What this task involves —
Leaving pictures aside, restate exactly the lines of the data below, from the first one through the line that contains "You are a computer-use agent. Screen dimensions: 433x443".

(Collected data)
● ● ● ● ●
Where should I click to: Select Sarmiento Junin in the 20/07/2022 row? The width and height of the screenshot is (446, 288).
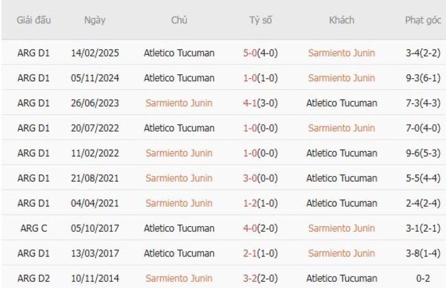pos(342,128)
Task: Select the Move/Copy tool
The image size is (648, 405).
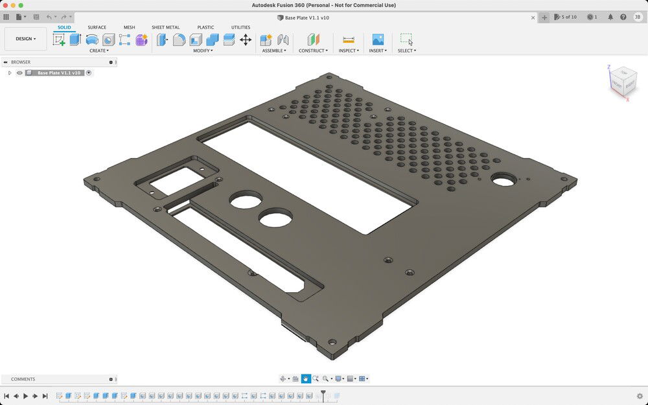Action: [x=246, y=40]
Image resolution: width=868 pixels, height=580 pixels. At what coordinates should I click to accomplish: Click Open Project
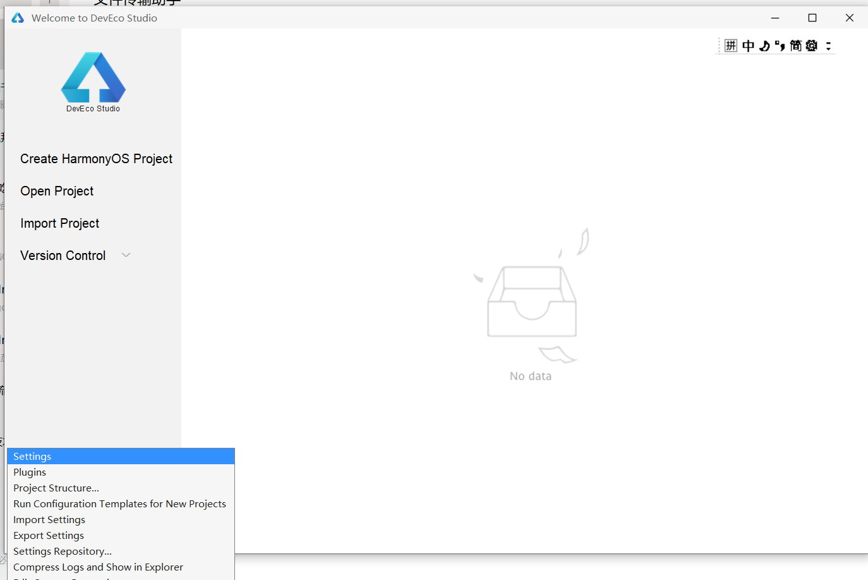[57, 191]
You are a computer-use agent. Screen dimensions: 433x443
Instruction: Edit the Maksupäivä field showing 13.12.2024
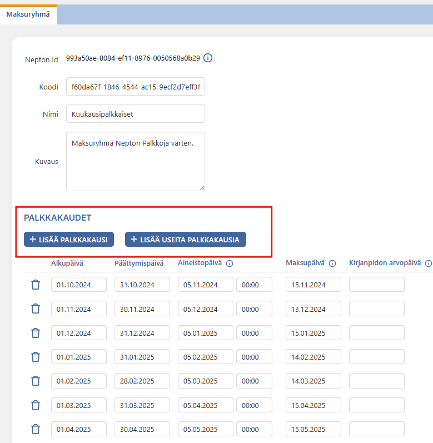pyautogui.click(x=313, y=308)
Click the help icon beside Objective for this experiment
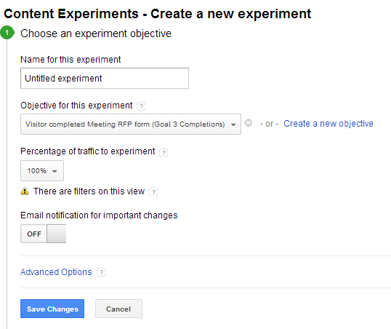This screenshot has width=391, height=329. (141, 106)
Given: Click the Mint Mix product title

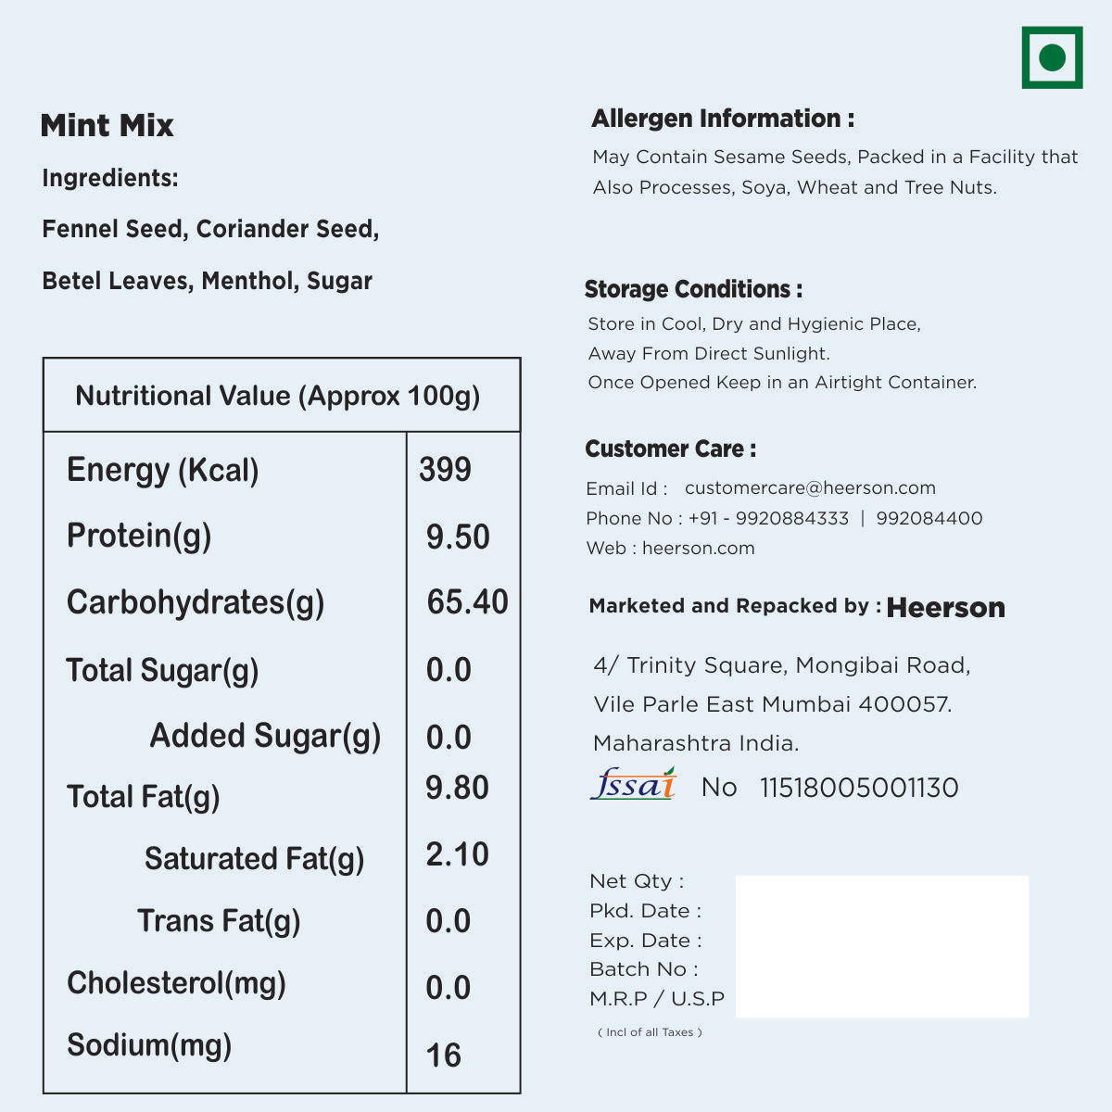Looking at the screenshot, I should pos(107,126).
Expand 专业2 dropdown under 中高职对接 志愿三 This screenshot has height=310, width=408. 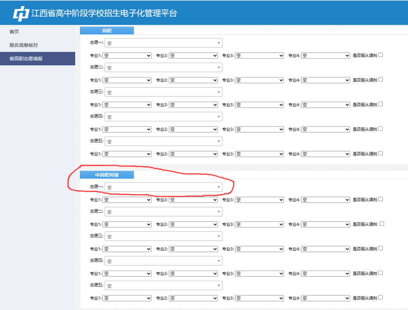pyautogui.click(x=193, y=249)
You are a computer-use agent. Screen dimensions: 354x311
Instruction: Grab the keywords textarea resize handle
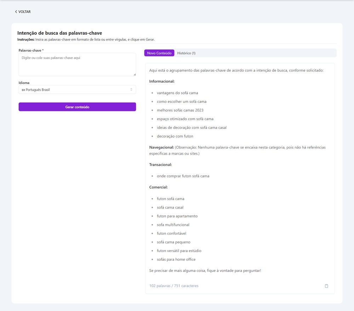135,74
● ● ● ● ●
Solution to this task —
Where should I click to: Select Sarmiento Junin in the 20/07/2022 row? The width and height of the screenshot is (446, 288).
pos(342,128)
Task: Select the Move/Copy tool
The image size is (648, 405).
Action: [x=246, y=40]
Image resolution: width=868 pixels, height=580 pixels. At what coordinates should I click to accomplish: Click Open Project
[57, 191]
You are a computer-use agent. Screen dimensions: 433x443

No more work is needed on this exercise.